The joint pain persisted another three months even with arthritis medication, but thankfully, slowly started to go away. I was 34, by the way. I still have occasional joint pain, but am hoping it is not related to this drug.
Apparently testosterone plays a part in joint protection like estrogen does in women. How does this company get away with continuing to sell this drug? I’m sorry to hear of other people’s experience with depression, but I’m glad I have validation that it was not my imagination, as doctors love to say.

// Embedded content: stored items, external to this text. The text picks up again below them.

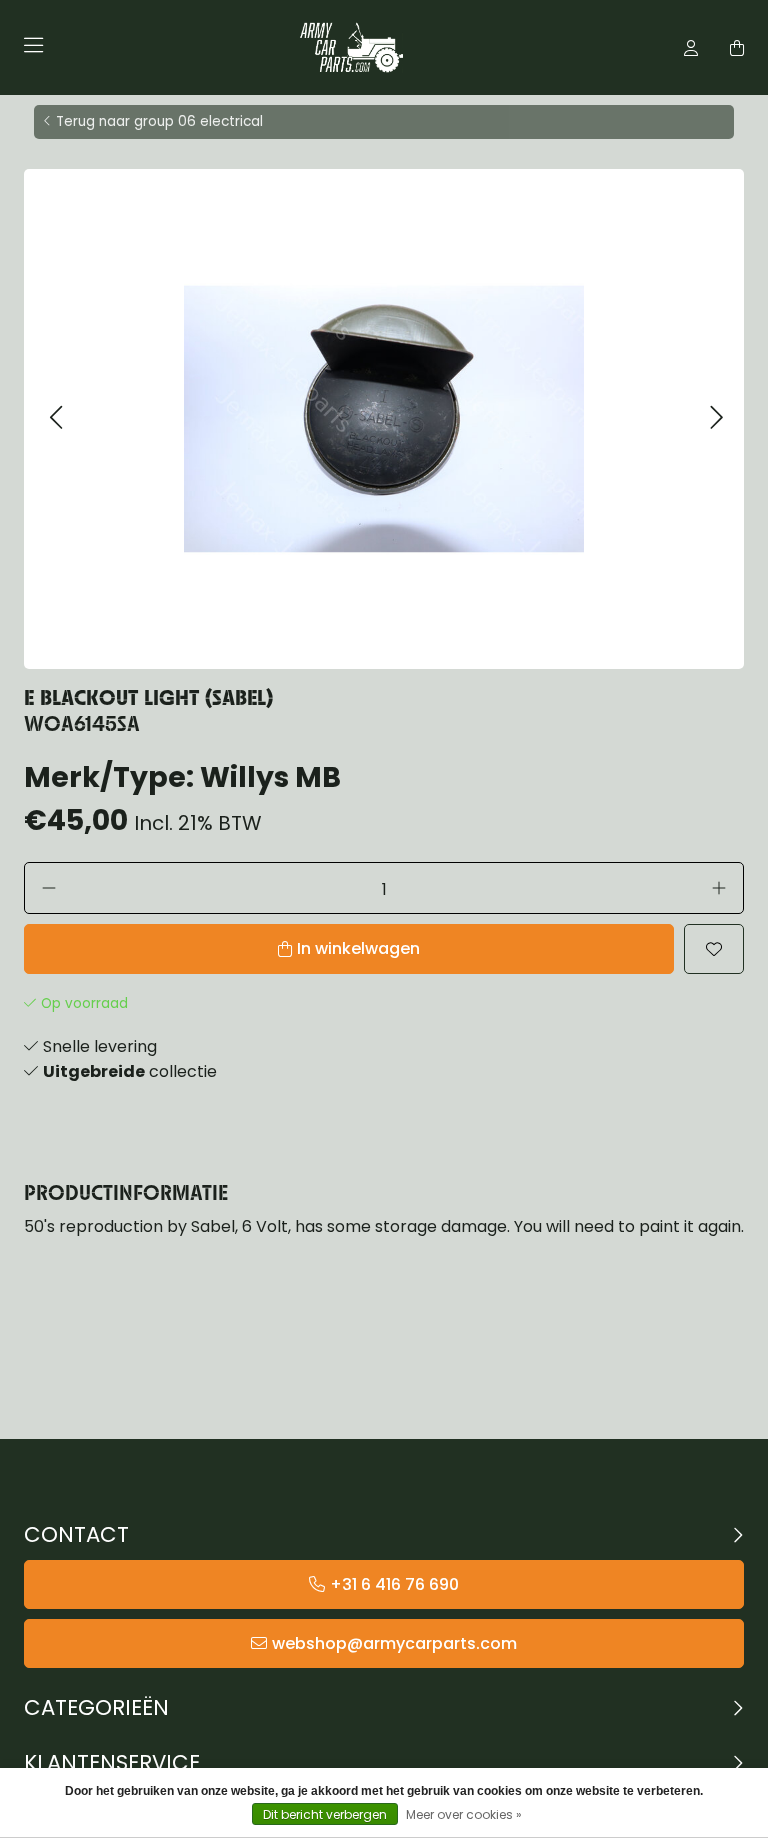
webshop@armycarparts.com (394, 1643)
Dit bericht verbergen (325, 1814)
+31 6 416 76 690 (394, 1584)
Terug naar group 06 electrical (159, 121)
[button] (55, 418)
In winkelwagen (358, 948)
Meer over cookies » (464, 1814)
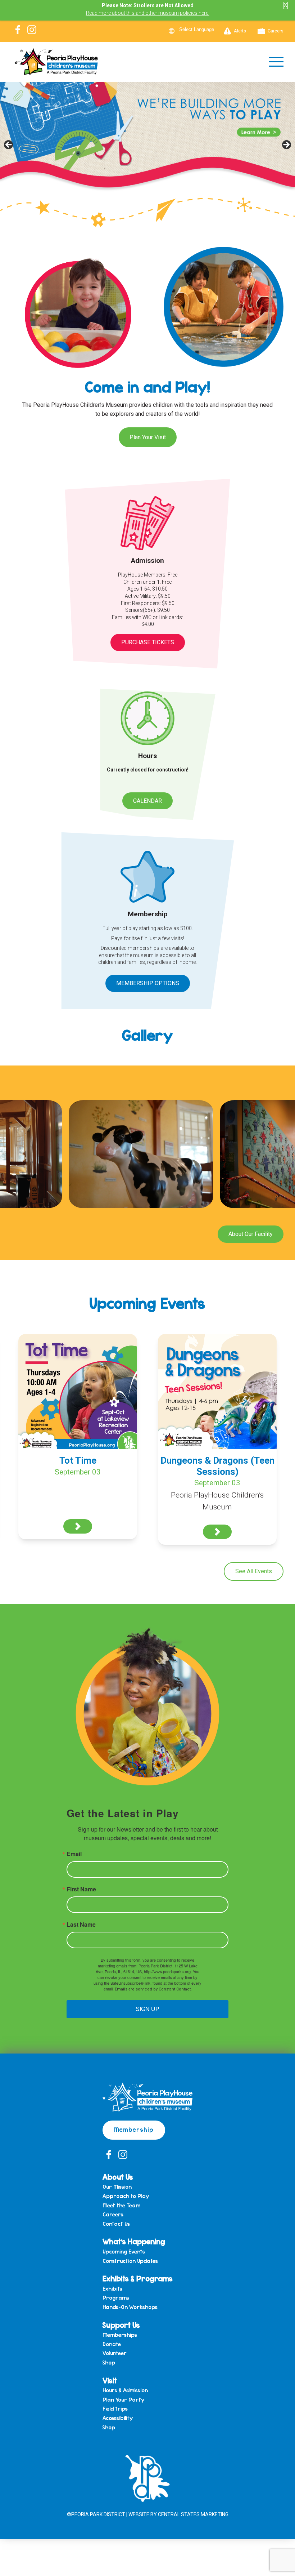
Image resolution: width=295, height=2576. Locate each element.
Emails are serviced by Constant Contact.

The drug has been linked to depression.

propeciahelp.com/forum/viewtopic.php?t=38

propeciahelp.com/forum/viewtopic.php?t=40

My opinion: likely due to a combination of factors, ie rising Estrogen levels (due to upregulation of Testosterone while on Fin… extra Testosterone which normally would convert into DHT but can’t since it’s blocked by Finasteride, so it aromatizes into Estradiol), Finasteride interfering with 5AR-derived neurotransmitters such as Allopregnanolone, which acts on GABA-A receptors in the brain… and of course, deprivation of the potent androgen, DHT.

Post-Fin depression: could be due to low Testosterone levels/elevated Estrogens.